Pasien tiba di rumah sakit dalam kondisi terikat di brankar kaku setelah melaporkan menelan satu pulpen dan dua kateter intravena. Riwayat medisnya meliputi skizofrenia dengan halusinasi auditorik dan impulsivitas, yang ditangani dengan obat-obatan seperti yang disebutkan di atas. Riwayat lainnya adalah merokok berat dan penggunaan crack (jenis narkoba) sejak usia 12 tahun; riwayat keluarga, alergi, dan traveling tidak ada hal yang menonjol.
Saat masuk ke rumah sakit, tanda vital stabil tanpa keluhan saluran cerna yang signifikan atau gejala psikiatri akut. Pemeriksaan fisik tidak menunjukkan tanda peritonitis (peradangan pada peritoneum, lapisan tipis yang melapisi bagian dalam perut dan menutupi organ-organ di dalamnya).
Endoskopi saluran cerna atas mengonfirmasi adanya benda asing di lambung, tetapi pengangkatan endoskopik lengkap tidak memungkinkan. Dilakukan laparotomi eksplorasi. Selama operasi, dokter bedah mengambil pulpen dari lambung dan satu kateter intravena dari jejunum (usus kosong di bagian tengah usus halus). Usus tampak normal, tidak ditemukan adanya perforasi maupun infeksi.
Pada hari-hari berikutnya, pasien dirawat inap untuk observasi, tanpa keluhan saluran cerna dan toleransi makan baik. Namun, meski telah dipasangi pembatasan mekanis, pasien tetap menunjukkan agitasi psikomotor (ditandai dengan tidak bisa diam bersantai, dan terus-menerus gelisah), upaya melarikan diri, dan menelan benda asing tambahan, termasuk tiga elektroda monitor jantung dan satu oksimeter.
Tim medis memperketat pembatasan dan meningkatkan dosis dexmedetomidine hydrochloride infus kontinu (0,2–0,7 mcg/kg/jam, sesuai kebutuhan klinis) untuk mengendalikan agitasi.
Pasien mengalami beberapa kali rawat inap setelahnya karena kekambuhan perilaku menelan benda asing.
Menurut para penulis dalam laporannya, kasus ini menyoroti kompleksitas penatalaksanaan pasien skizofrenia dengan allotriofagia, suatu kondisi yang bukan hanya berisiko fisik tetapi juga membawa tantangan psikiatri dan sosial yang signifikan.

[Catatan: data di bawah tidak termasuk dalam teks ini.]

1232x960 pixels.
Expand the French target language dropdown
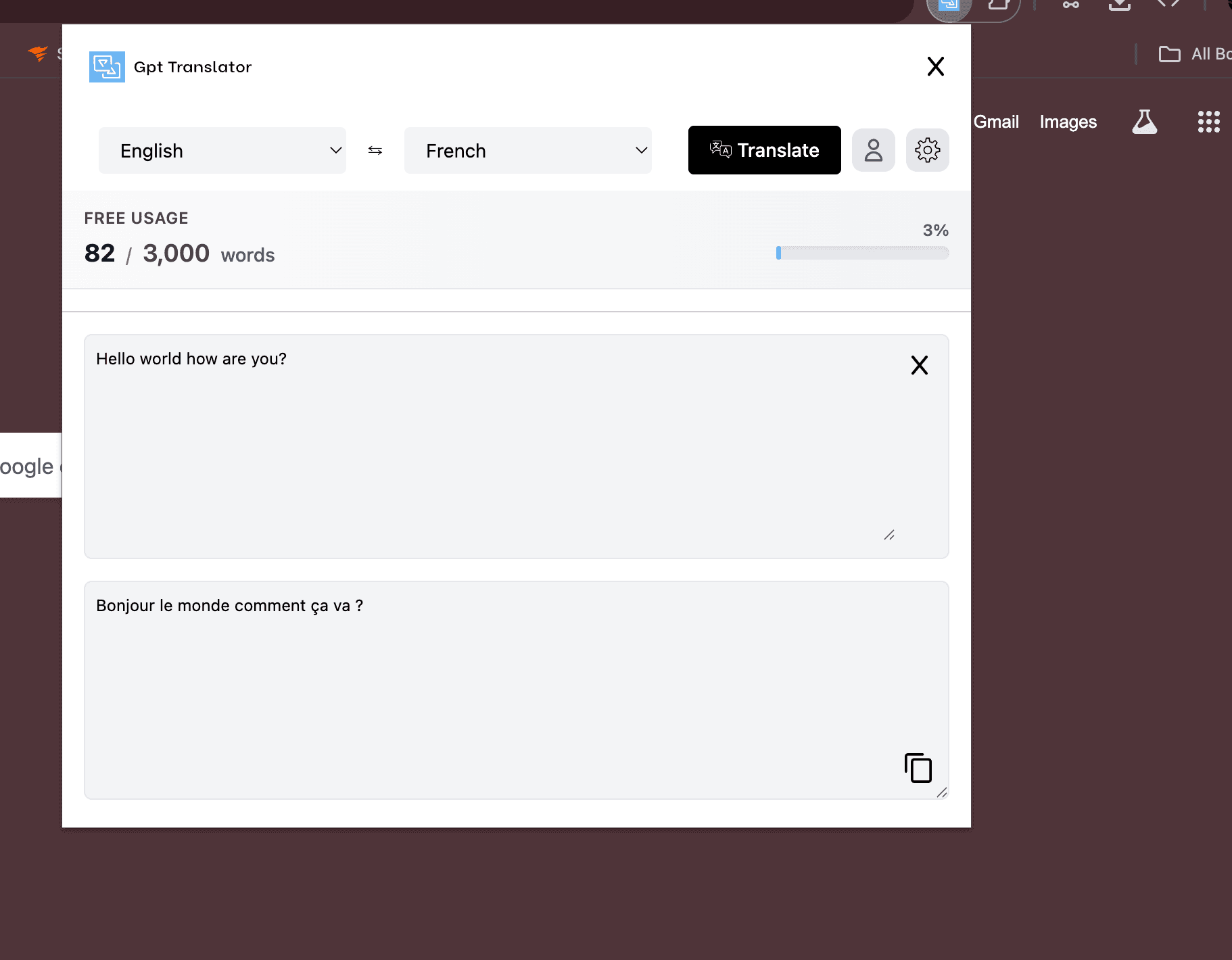(528, 151)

Perilaku menelan benda asing menekankan perlunya pemantauan berkelanjutan dan pendekatan terapeutik terpadu, mengombinasikan pengobatan farmakologis, dukungan psikologis, dan intervensi sosial. Kekambuhan perilaku ini menunjukkan sulitnya mengendalikan impulsivitas dan pentingnya dukungan terstruktur, termasuk keterlibatan keluarga dan institusi.